Let’s setup the basic imports for our project.

import RPi.GPIO as GPIO
input_pin = 2
GPIO.setup(input_pin, G.IN, pull_up_down=GPIO.PUD_UP)

So the pin we’re using is pin #2 for GPIO.BCM, AKA pin #3 for GPIO.BOARD.

So you might be wondering “what the heck is that “pull_up_down” argument in the setup method”. Basically, it sets whether the internal pull up or pull down resistor internal to the RasPi is active or not. We need them because when a button is not down, the current is considered “floating” and therefore unpredictable.

“But what’s the difference between a pull up and a pull down resistor?”

What they both do:

They both prevent the button returning it’s state as low or “open-gate”, as we want the button to return either high or low. When the circuit is closed, it returns 0. When the circuit is open, it returns 1.

Pull up resistors:

They’re put in between power (+V) and a signal (the button).

Pull down resistors:

They’re put in between power (+V) and ground (-V).

Finally, the Event Detection

First things first, define a function that will be called when the event is detected. This function is called a“callback”. It needs at least one argument, and the first argument is used by the event detector to call it. The name doesn’t matter.

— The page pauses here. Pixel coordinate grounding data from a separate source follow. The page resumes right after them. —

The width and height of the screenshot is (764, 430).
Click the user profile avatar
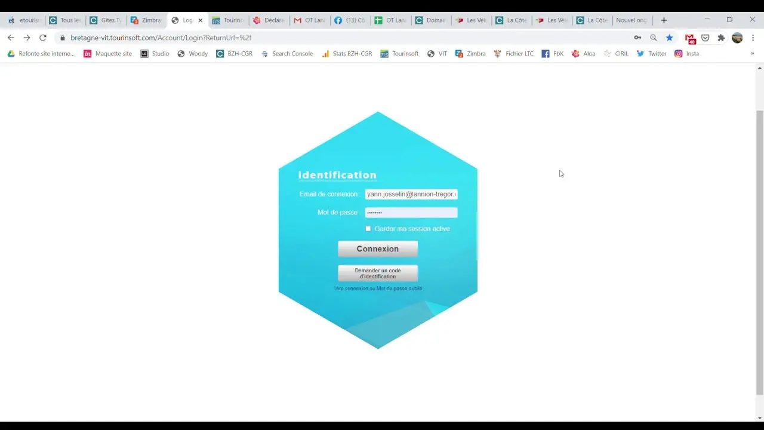point(737,38)
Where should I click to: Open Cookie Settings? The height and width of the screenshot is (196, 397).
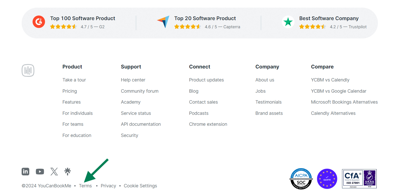[x=140, y=186]
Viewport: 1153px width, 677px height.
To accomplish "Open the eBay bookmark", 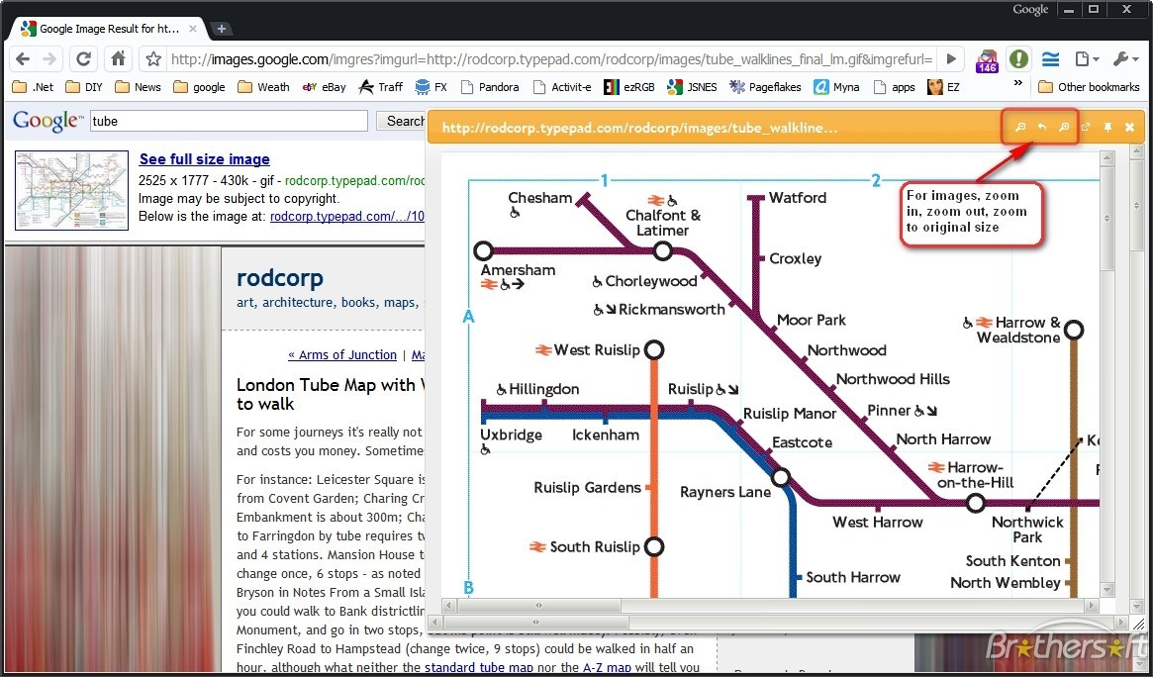I will pyautogui.click(x=325, y=87).
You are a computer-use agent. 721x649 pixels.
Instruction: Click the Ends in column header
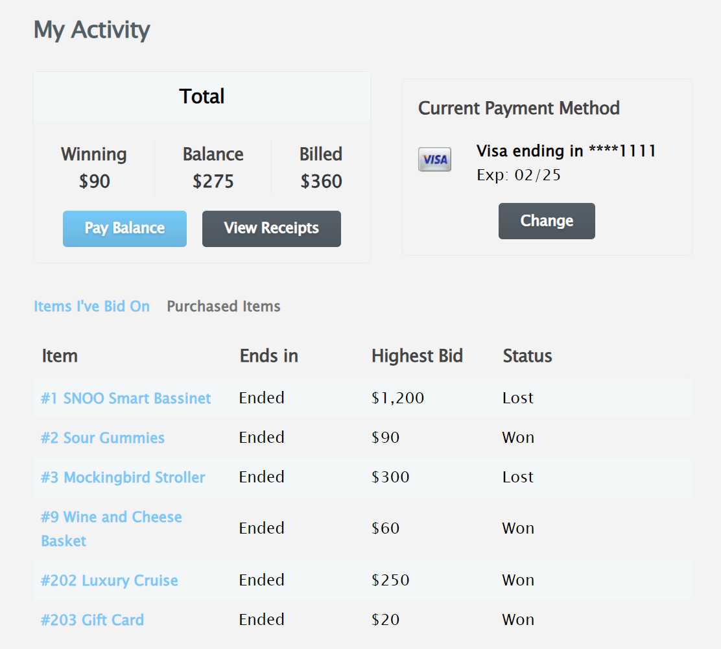tap(269, 356)
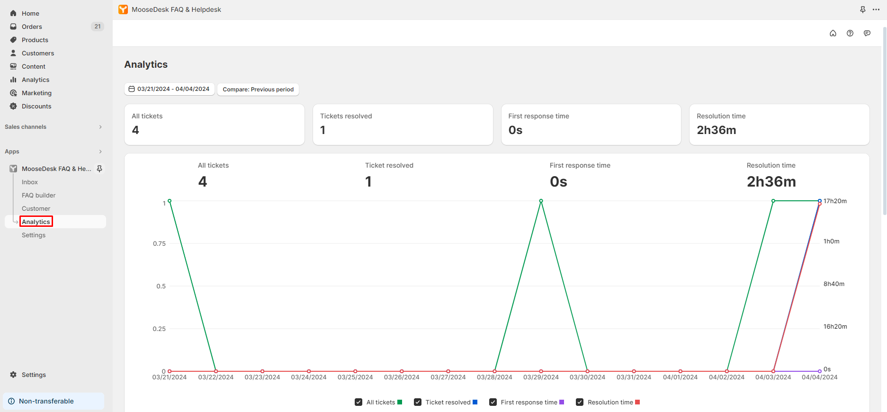Image resolution: width=887 pixels, height=412 pixels.
Task: Click Compare: Previous period button
Action: tap(258, 90)

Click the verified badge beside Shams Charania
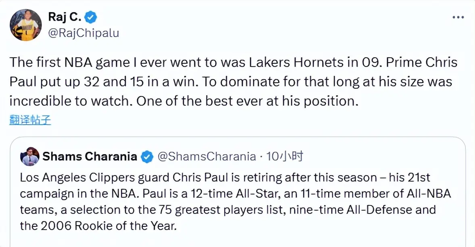tap(147, 157)
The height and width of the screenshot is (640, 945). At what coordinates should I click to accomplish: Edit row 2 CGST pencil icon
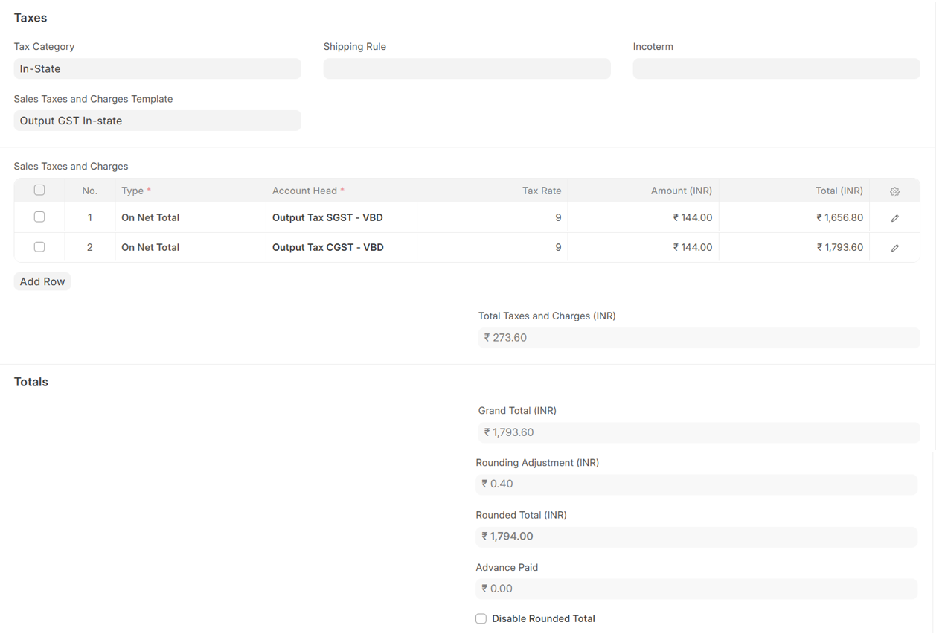tap(894, 248)
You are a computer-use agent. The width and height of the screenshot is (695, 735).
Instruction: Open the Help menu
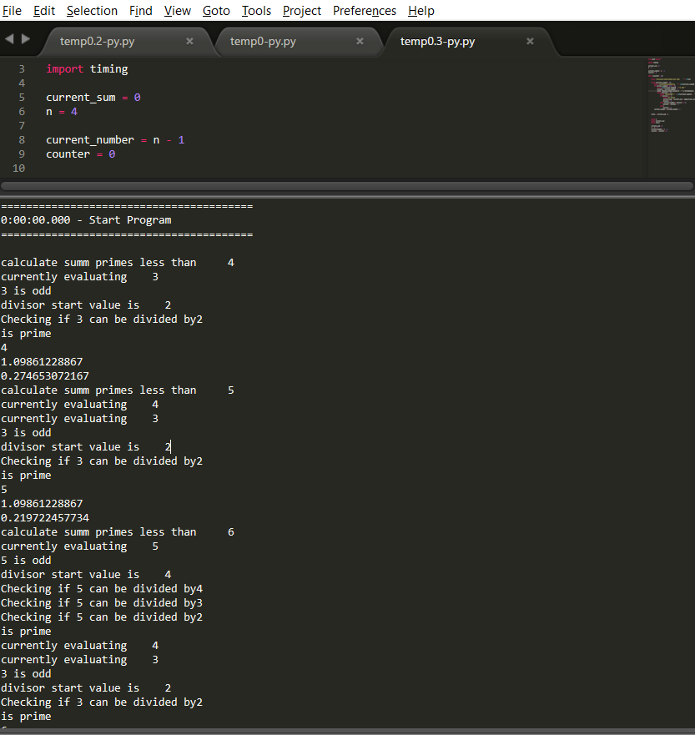(x=421, y=10)
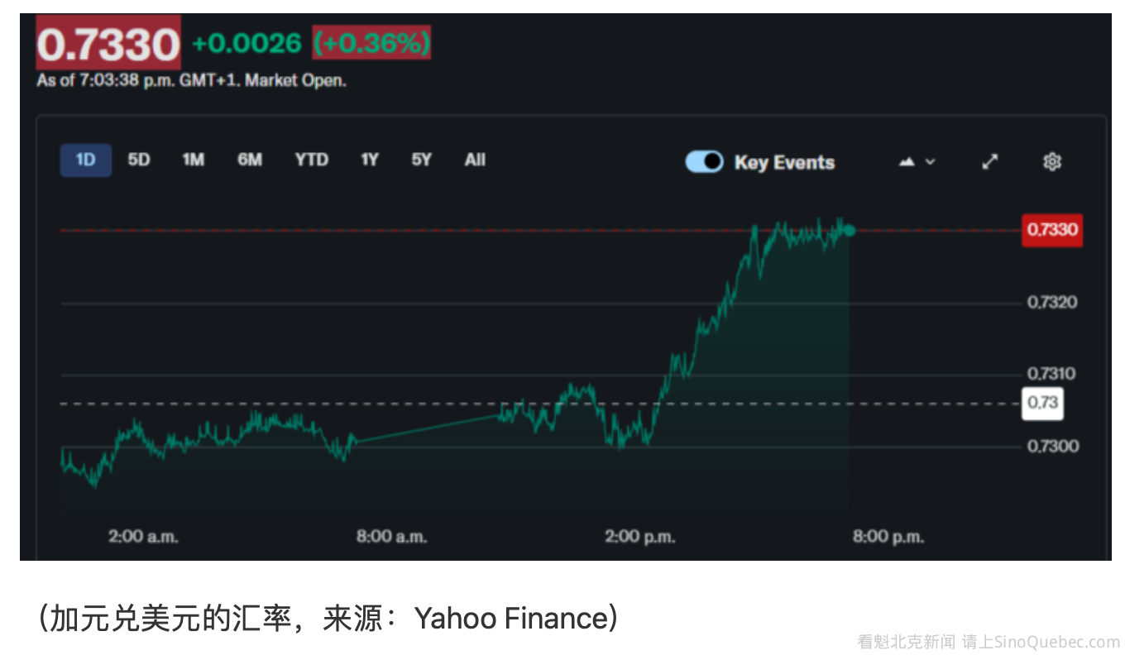Click the green dot at line end
This screenshot has width=1125, height=655.
click(x=849, y=231)
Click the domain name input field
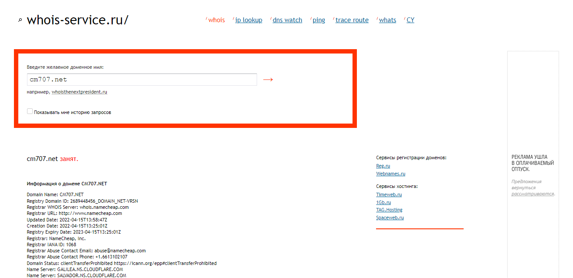The height and width of the screenshot is (278, 573). coord(142,80)
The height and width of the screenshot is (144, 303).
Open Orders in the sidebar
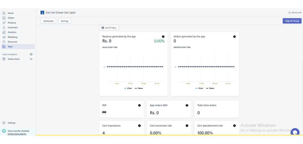[11, 18]
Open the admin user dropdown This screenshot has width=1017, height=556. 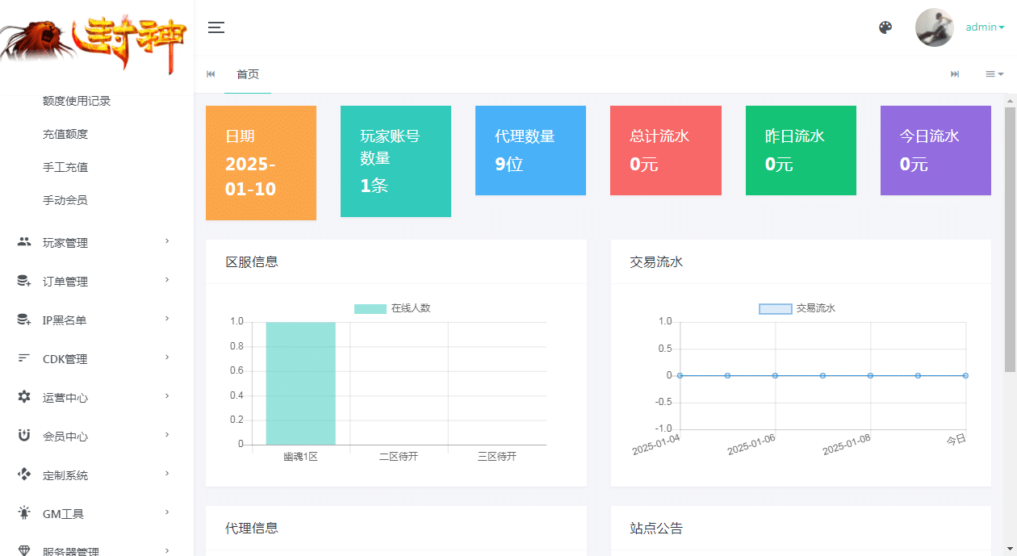[x=985, y=27]
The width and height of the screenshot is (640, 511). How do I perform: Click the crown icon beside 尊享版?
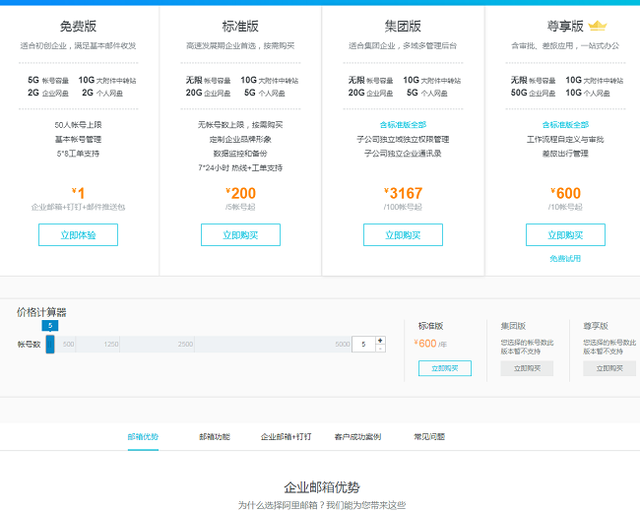point(597,27)
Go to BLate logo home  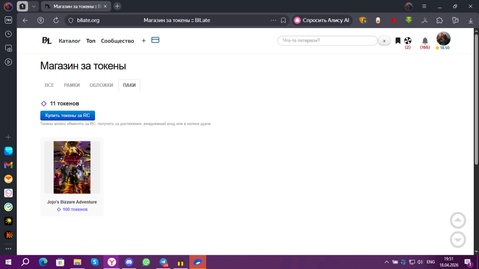[46, 41]
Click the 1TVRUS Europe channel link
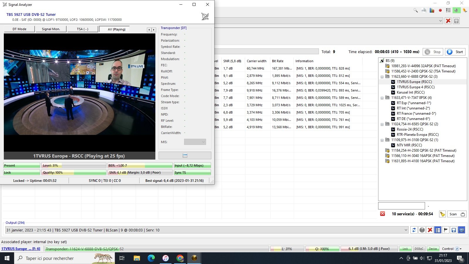The height and width of the screenshot is (264, 469). click(x=21, y=249)
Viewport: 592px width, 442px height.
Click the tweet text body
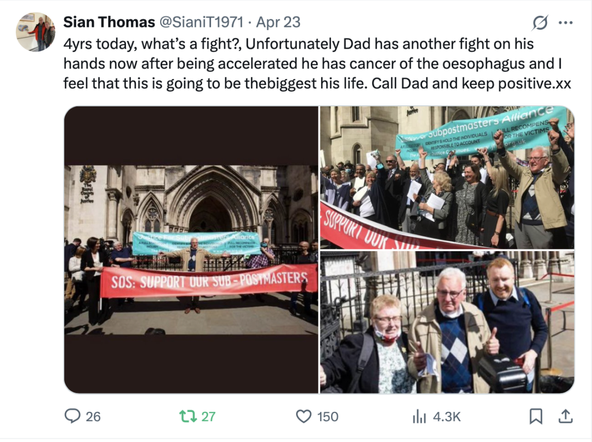click(317, 64)
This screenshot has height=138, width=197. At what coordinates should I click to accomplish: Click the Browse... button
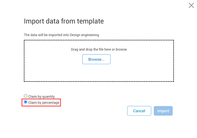(x=96, y=59)
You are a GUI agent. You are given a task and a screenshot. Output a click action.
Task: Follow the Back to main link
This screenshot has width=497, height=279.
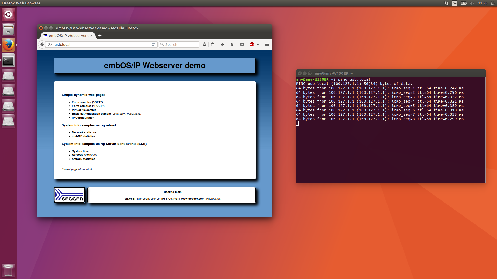point(173,192)

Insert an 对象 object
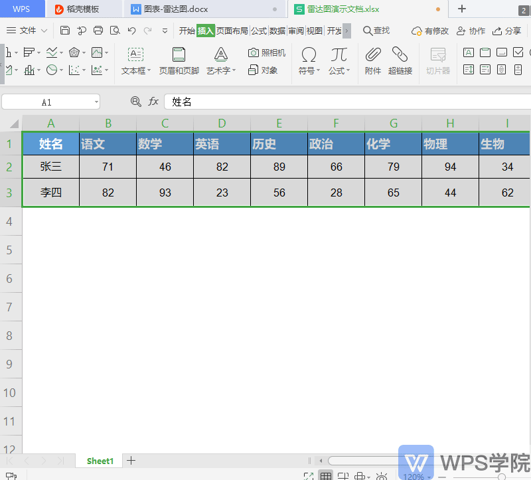pyautogui.click(x=263, y=70)
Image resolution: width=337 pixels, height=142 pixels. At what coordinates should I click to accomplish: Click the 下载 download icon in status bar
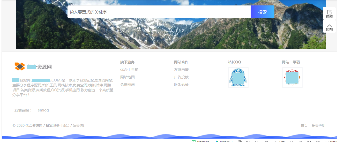pos(275,141)
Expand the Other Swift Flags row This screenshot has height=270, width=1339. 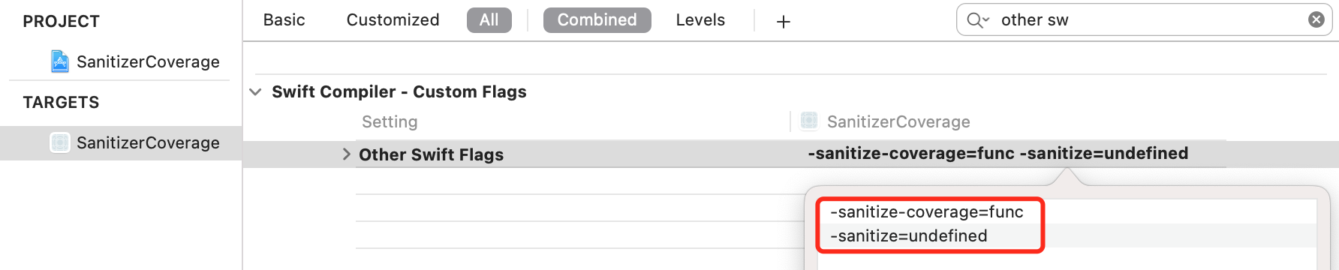point(346,155)
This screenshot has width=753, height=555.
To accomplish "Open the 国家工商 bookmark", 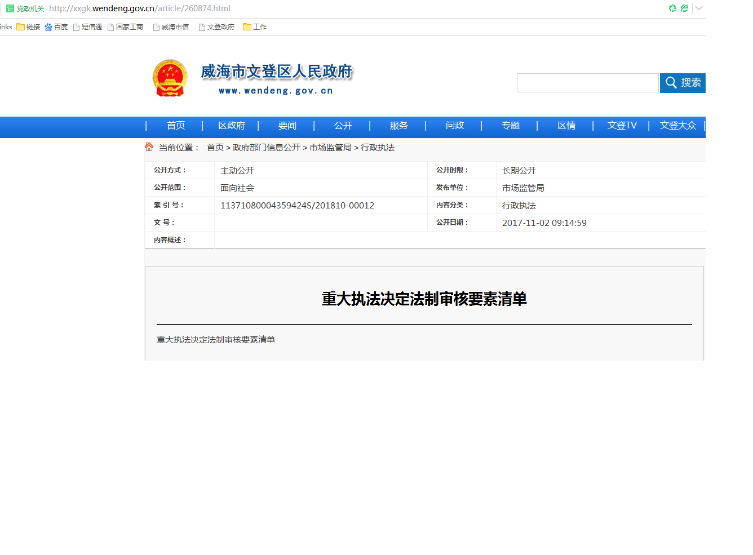I will click(125, 27).
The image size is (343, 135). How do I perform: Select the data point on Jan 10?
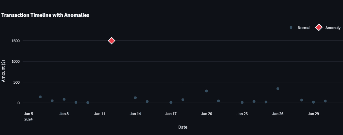[88, 103]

def my_function_to_be_called(channel):
print("I was called!")

Now, we use the “add_event_detect()” function. I’ll explain the arguments.

It’s in the format of “GPIO.add_event_detect(your_port, falling/rising, callback=callback_function, bouncetime=debounce_wait)”, with the “debounce_wait” being the time in milliseconds where another button press will be ignored. It’s used to prevent bouncing.

For example, if I wanted to detect input on the 2nd pin, see if it’s falling, call a function called “my_function”, then wait 200 milliseconds before another button is worth anything, i’d type:

GPIO.add_event_detect(2, G.FALLING, callback=my_function, bouncetime=200)

Easy enough, right? If you think it’s too hard to memorize right now, don’t worry — It’ll become a habit.

The finished code should look like this:

import RPi.GPIO as GPIO
input_pin = 2
GPIO.setup(input_pin, GPIO.IN, pull_up_down=GPIO.PUD_DOWN)
def my_function(channel):
print("I was called!")
GPIO.add_event_detect(input_pin, GPIO.FALLING, callback=my_function, bouncetime=200)

Congrats! You successfully used your first GPIO input event!